• What the task asks
Extract, word for word, each line from the line holding "This screenshot has" through the end of the records. Omit every picture.

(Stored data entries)

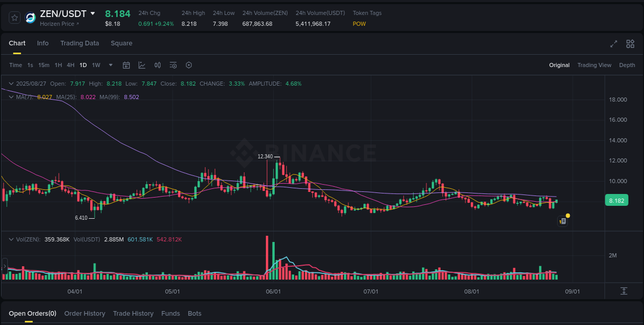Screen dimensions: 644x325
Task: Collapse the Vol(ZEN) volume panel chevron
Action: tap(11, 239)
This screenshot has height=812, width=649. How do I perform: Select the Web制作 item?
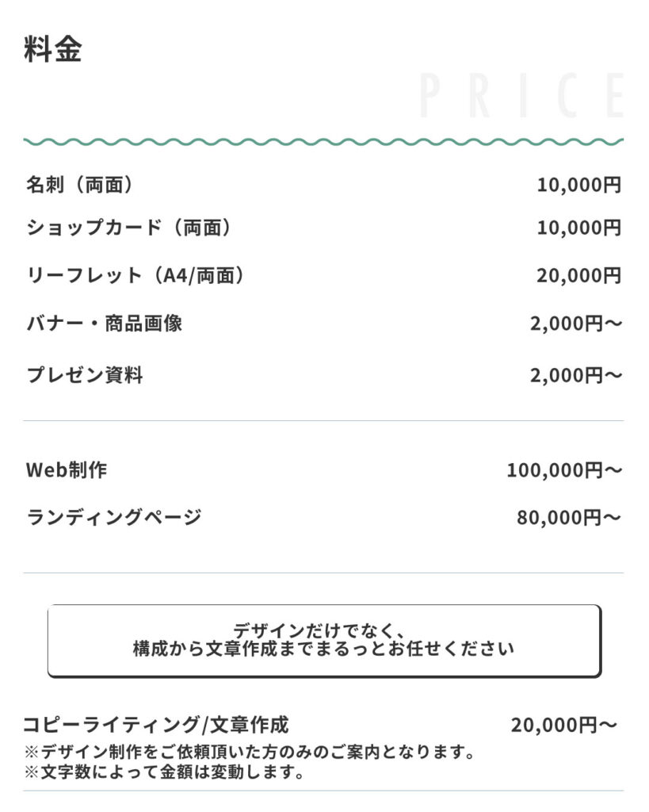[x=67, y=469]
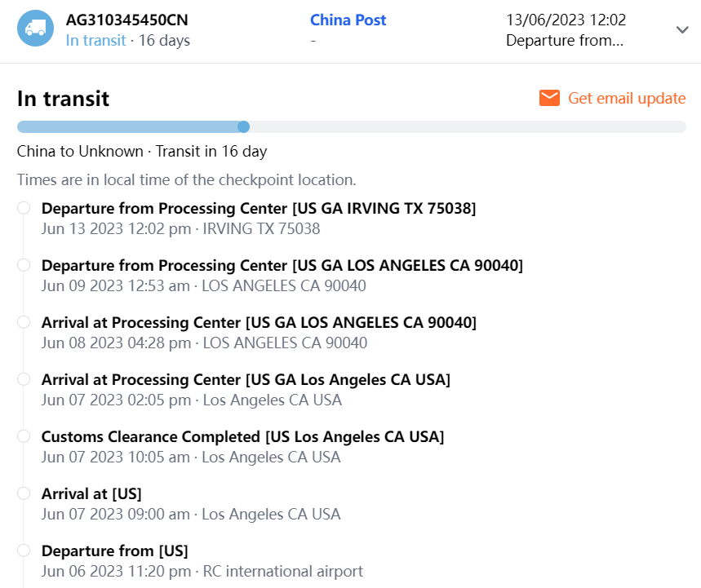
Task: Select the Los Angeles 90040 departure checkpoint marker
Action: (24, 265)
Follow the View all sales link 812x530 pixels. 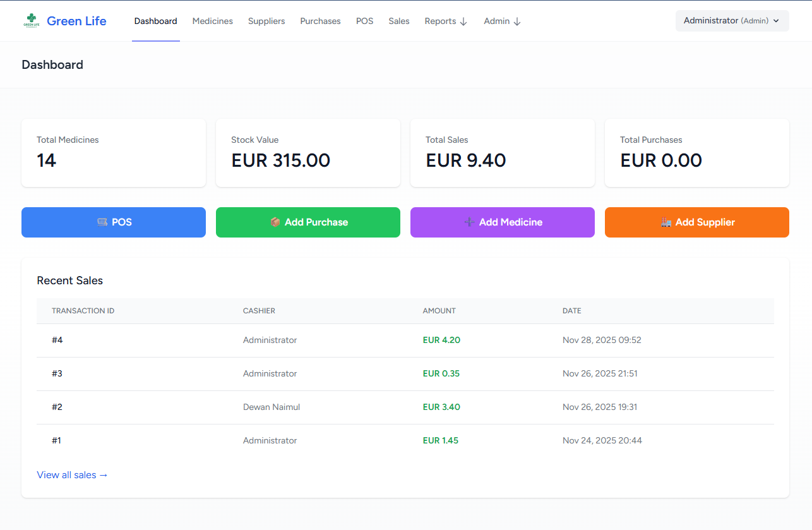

• Answer space
This screenshot has height=812, width=649. How do I perform: Select the Web制作 item?
[x=67, y=469]
Task: Select the Los Angeles 90040 departure checkpoint marker
Action: (24, 265)
Follow the View all sales link 812x530 pixels. 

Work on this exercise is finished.